OPINION21 October 2019

What’s the story here?

Behavioural science Opinion UK

Storytelling in a business context needs to persuade and improve corporate decision-making, so market researchers need to address their assumptions about how to communicate insights. By Matthew Sell and Tim Werger.

Storytelling book_crop

What’s the story here? How often have we heard that phrase or asked ourselves that question during our careers as insight professionals? We’re hard-wired to translate our findings into a clean narrative that conveys a realistic representation of the data uncovered and places it in context. This means we can seamlessly move along the continuum of wisdom – from fact to knowledge to understanding.

The trouble, and if you excuse the terrible pun, is that this is only part of the story. We’ve become lazy in our storytelling assumptions. Having a linear narrative with no loose ends doesn’t make an effective story in the corporate context.

Telling stories in boardrooms to MBAs isn’t the same as telling stories in bedrooms to babies. Yes, they may share the same narrative arc, but unlike recreational stories, our business stories need to enable or catalyse corporate action. This may sound obvious but the consequences of making this mistake are profound if our stories are to be heard and remembered.

Our research storytelling is more akin to factual programming or documentary film-making. It’s not for entertainment (though we shouldn’t discount the benefits of an entertaining narrative). Serious or factual storytelling needs to persuade and enhance the corporate decision-making process. It’s the presentation of fact with a narrative woven in and around it that allows the listener to extrapolate what they see to a broader universe and make sense of the otherwise complex. David Takami puts it most elegantly in his review of Malcolm Gladwell’s new book ‘Talking to Strangers’ – he says Gladwell has ‘…an uncanny ability to simplify without being simplistic.’

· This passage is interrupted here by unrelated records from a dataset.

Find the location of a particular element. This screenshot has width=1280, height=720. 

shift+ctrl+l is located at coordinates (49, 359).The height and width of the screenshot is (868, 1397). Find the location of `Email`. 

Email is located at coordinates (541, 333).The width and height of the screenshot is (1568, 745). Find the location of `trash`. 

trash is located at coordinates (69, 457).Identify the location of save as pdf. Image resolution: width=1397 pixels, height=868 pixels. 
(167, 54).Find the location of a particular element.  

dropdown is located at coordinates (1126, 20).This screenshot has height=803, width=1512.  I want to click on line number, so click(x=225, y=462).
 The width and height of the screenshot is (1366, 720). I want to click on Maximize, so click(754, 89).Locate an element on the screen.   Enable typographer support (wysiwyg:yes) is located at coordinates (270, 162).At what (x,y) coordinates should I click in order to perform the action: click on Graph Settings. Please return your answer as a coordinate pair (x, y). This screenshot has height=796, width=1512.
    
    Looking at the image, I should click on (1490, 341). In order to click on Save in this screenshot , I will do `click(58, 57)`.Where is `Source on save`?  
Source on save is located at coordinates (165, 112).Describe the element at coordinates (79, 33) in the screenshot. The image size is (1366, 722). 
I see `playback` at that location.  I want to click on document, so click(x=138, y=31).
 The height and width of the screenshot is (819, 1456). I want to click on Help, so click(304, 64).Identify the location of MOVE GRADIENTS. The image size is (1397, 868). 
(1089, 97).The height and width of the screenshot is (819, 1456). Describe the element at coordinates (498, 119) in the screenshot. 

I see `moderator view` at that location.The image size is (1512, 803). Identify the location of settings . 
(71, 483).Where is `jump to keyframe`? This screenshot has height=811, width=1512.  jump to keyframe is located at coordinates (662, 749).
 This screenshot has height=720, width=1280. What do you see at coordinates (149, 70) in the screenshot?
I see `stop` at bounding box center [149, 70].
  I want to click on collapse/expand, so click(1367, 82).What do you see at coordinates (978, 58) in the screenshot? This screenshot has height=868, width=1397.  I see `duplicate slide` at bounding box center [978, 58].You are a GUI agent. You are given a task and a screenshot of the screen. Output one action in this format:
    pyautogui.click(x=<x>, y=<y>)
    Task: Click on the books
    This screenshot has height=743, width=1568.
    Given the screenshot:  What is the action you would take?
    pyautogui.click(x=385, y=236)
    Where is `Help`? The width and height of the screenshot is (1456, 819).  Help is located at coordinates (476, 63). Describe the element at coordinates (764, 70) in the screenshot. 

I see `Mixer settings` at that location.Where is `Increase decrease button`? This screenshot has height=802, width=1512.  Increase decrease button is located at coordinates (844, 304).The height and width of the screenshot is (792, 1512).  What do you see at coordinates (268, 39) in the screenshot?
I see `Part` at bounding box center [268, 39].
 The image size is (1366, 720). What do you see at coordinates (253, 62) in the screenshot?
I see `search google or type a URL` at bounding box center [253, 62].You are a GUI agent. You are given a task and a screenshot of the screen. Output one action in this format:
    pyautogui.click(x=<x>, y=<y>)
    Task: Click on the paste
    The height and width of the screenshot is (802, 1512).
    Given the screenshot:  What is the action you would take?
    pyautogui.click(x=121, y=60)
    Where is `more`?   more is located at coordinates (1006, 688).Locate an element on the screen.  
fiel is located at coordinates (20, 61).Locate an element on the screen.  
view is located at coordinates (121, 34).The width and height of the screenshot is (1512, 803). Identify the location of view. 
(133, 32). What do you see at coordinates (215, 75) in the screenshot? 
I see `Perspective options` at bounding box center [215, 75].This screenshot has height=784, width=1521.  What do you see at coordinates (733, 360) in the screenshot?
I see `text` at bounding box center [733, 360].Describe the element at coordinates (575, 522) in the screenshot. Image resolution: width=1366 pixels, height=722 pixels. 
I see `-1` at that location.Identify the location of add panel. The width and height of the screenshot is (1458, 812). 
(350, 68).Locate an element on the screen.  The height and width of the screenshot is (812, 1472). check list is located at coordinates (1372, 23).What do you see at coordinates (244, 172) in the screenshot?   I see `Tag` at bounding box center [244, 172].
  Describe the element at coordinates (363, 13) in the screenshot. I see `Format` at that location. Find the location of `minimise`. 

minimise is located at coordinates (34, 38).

All very well, but why should you care about this?

Well, there is an emerging and growing body of evidence of how we receive stories at work. Despite significant advances in the availability of data and its presentation, plenty of evidence suggests that our ability to make the right call in business is as variable as ever. In recent months you could have read the Harvard Business Review’s ‘6 Reasons We Make Bad Decisions and What to Do About Them’ or McKinsey’s ‘Decision Making in the Age of Urgency’ to confirm this. The human condition at work, especially in the context of receiving new knowledge, is both complex and in many ways, flawed. Smart people continue to make poor decisions.

While issues like time scarcity or data paralysis negatively impact corporate decision-making, emerging thinking in behavioural science – usually employed to help understand consumer decision-making – can help us re-assess how we better communicate insights. While there are a multitude of cognitive biases, for our storytelling purposes they can be collapsed into four main areas of interest:

  • Processing information – we look for details that re-inforce our own opinion
  • Finding meaning – we oversimplify and are poor at probabilities
  • Retaining memory – we self-edit poorly, work on generalities and preserve the status quo
  • Acting quickly – we support current initiatives and project our current mindset.

To overcome these barriers, the quality and delivery of our factual or research stories needs to be as high as possible. This knowledge also gives us license to re-configure how we tell our stories to gain maximum impact. There are various approaches that can work, but in summary we should think about the following:

Avoid the anchoring of previous research 
Don’t make research feel like research. Give it a new look and feel. Develop more visual and multi-faceted channels. Be interactive. 

Don’t start writing your story in PowerPoint
The cognitive style of PowerPoint (headlines and bulleted lists) – especially when allied to corporate PPT templates – reduces the analytical quality of the story by weakening verbal reasoning. So, start your thinking elsewhere. Use Word, or if you are more visual, use sticky notes on a wall and move them around until you find the narrative and content buckets you want. Then compile your story thematically and visually in PowerPoint (or other slideware). Augment with more detailed supporting documents if you need.

Take control of the process
Try to change the physical environment you’re presenting in. Debrief offsite. Ban phones. Unconscious bias is a human truth we should address directly. Highlight the contradictions of decision-making behaviour to participants so that they can consider what thoughts they have that may be influencing their perspective.

Extend the moment of engagement
Seed the content. Warm up the audience so that any presentation is bookended with introductory or framing content beforehand and developmental content and further evidence afterwards. This repetition will help overcome natural confirmation bias.

Find and use numbers
Business leaders are frequently both over-optimistic and prone to making poor comparisons.  However well a story is told, action is made more likely by accentuating the approximate value of action or inaction. Contextualising parallel data sources and being transparent on what data is and isn’t covered by our story adds credibility to the stories we tell and enhances the likelihood of action.

Matthew Sell is chief operating officer and Tim Werger is senior research executive at Northstar. Matthew and Tim are presenting at the MRS &More conference on Thursday 24th October.